INSTRUCTIONS FOR THE TASK:
Every word of every entry must be retyped exactly.

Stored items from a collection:
--- START ---
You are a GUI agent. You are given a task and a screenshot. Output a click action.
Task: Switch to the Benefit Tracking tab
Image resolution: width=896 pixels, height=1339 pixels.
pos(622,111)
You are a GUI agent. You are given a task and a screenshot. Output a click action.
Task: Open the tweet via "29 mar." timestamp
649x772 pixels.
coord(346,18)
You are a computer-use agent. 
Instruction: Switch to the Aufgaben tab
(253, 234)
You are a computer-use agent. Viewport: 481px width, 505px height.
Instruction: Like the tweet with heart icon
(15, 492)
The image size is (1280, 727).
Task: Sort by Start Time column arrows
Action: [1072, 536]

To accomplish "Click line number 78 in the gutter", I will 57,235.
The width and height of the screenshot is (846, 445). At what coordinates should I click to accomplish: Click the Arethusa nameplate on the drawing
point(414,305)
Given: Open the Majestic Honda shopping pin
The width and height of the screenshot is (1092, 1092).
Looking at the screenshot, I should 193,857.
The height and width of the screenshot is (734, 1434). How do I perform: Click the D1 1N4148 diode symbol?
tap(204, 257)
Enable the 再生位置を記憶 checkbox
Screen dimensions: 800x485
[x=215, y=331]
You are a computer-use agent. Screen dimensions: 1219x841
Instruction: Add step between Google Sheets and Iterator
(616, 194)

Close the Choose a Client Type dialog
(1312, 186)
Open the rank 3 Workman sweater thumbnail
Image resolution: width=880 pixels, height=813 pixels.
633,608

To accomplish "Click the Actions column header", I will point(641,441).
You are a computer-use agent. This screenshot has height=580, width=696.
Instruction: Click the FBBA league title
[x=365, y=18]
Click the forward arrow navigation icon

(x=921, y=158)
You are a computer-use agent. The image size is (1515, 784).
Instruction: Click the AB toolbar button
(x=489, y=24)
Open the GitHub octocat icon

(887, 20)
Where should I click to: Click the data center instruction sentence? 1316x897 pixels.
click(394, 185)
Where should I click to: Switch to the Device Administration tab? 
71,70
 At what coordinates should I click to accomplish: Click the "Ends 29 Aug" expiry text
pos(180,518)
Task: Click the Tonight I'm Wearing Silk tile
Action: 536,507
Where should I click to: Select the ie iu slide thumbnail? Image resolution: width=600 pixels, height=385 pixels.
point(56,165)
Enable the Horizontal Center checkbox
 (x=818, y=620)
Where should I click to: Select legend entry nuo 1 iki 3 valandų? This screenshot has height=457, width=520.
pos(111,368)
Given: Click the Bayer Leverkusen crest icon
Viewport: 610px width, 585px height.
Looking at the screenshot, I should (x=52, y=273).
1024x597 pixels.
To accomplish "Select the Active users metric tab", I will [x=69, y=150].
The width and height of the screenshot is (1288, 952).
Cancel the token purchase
--- END ---
RESPONSE TO THE TASK:
You are a GUI agent. You are given a task and a screenshot. Output a click action.
Task: Switch to the Benefit Tracking tab
Image resolution: width=896 pixels, height=1339 pixels.
pos(622,111)
You are a GUI agent. You are given a task and a screenshot. Output a click action.
Task: Open the tweet via "29 mar." timestamp
649x772 pixels.
coord(346,18)
You are a computer-use agent. 
Instruction: Switch to the Aufgaben tab
(253, 234)
You are a computer-use agent. Viewport: 481px width, 505px height.
Instruction: Like the tweet with heart icon
(15, 492)
The image size is (1280, 727).
Task: Sort by Start Time column arrows
Action: [1072, 536]

To accomplish "Click line number 78 in the gutter", I will 57,235.
The width and height of the screenshot is (846, 445). At what coordinates should I click to accomplish: Click the Arethusa nameplate on the drawing
point(414,305)
Given: Open the Majestic Honda shopping pin
The width and height of the screenshot is (1092, 1092).
Looking at the screenshot, I should 193,857.
The height and width of the screenshot is (734, 1434). How do I perform: Click the D1 1N4148 diode symbol?
tap(204, 257)
Enable the 再生位置を記憶 checkbox
Screen dimensions: 800x485
[x=215, y=331]
You are a computer-use agent. Screen dimensions: 1219x841
Instruction: Add step between Google Sheets and Iterator
(616, 194)

Close the Choose a Client Type dialog
(1312, 186)
Open the rank 3 Workman sweater thumbnail
Image resolution: width=880 pixels, height=813 pixels.
633,608

To accomplish "Click the Actions column header", I will point(641,441).
You are a computer-use agent. This screenshot has height=580, width=696.
Instruction: Click the FBBA league title
[x=365, y=18]
Click the forward arrow navigation icon

(x=921, y=158)
You are a computer-use agent. The image size is (1515, 784).
Instruction: Click the AB toolbar button
(x=489, y=24)
Open the GitHub octocat icon

(887, 20)
Where should I click to: Click the data center instruction sentence? 1316x897 pixels.
click(394, 185)
Where should I click to: Switch to the Device Administration tab? 
71,70
 At what coordinates should I click to accomplish: Click the "Ends 29 Aug" expiry text
pos(180,518)
Task: Click the Tonight I'm Wearing Silk tile
Action: 536,507
Where should I click to: Select the ie iu slide thumbnail? Image resolution: width=600 pixels, height=385 pixels.
point(56,165)
Enable the Horizontal Center checkbox
 (x=818, y=620)
Where should I click to: Select legend entry nuo 1 iki 3 valandų? This screenshot has height=457, width=520.
pos(111,368)
Given: Click the Bayer Leverkusen crest icon
Viewport: 610px width, 585px height.
Looking at the screenshot, I should (x=52, y=273).
1024x597 pixels.
To accomplish "Select the Active users metric tab", I will [x=69, y=150].
The width and height of the screenshot is (1288, 952).
Cancel the token purchase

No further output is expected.